Elementos para isso não faltam, como juristas ilustres já alertavam desde o início. Como um médico cubano pode embolsar dez vezes menos que colegas venezuelanos, colombianos ou portugueses, ali nos municípios vizinhos, pelo mesmo trabalho, as mesmas horas e o mesmo contratante? Se não for ilegal, é no mínimo imoral.
Além de aguardar as respostas do Conare (órgão do Ministério da Justiça que analisa refúgios) e da embaixada americana (onde pediu visto), Ramona anunciou que pretende entrar com uma ação na Justiça exatamente por danos morais e pedindo ressarcimento da diferença de valores entre o que ela ganhava e o que os colegas de outros países ganham. E se a moda pega?

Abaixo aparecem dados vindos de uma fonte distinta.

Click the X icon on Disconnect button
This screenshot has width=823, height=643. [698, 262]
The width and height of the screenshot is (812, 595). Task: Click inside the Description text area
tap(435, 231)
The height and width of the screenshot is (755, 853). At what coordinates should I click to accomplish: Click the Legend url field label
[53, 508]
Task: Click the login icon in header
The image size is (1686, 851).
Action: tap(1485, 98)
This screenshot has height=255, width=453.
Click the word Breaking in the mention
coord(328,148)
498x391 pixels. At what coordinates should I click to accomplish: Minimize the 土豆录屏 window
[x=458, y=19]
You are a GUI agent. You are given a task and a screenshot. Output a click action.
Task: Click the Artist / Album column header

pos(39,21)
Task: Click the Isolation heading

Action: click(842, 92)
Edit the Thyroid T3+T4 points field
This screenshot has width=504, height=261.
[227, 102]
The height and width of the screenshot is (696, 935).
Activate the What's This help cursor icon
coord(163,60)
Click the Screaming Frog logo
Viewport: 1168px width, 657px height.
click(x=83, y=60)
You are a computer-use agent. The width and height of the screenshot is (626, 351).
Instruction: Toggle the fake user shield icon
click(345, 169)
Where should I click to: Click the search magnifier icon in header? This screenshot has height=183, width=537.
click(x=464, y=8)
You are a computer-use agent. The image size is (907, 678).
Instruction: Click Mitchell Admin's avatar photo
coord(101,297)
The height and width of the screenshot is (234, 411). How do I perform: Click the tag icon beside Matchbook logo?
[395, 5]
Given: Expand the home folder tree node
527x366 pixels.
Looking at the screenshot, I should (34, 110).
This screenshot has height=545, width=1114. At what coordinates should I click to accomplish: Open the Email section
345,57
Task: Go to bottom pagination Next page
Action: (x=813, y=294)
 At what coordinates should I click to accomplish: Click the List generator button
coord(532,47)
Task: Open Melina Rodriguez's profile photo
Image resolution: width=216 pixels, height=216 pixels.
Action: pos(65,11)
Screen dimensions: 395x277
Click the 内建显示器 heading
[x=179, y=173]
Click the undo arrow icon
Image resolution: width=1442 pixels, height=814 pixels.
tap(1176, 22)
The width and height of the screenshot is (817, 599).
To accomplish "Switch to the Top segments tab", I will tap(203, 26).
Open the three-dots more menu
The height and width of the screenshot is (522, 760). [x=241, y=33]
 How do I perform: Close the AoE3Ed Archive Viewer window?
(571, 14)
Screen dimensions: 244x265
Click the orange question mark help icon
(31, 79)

Há milhares de cubanos no Brasil com olhos, ouvidos e corações ligados nessa aventura, por ora solitária, de Ramona. Se ela tiver êxito –e as condições são favoráveis–, poderá servir de exemplo e criar uma legião de desertores do Mais Médicos. Uma tragédia política para o governo.
Esse movimento, porém, não é nada fácil. Diferentemente dos colegas de outros países, os cubanos não puderam trazer suas famílias, que ficaram na ilha, à mercê do regime. Sabe-se lá a que tipo de punições e constrangimentos estão sujeitos.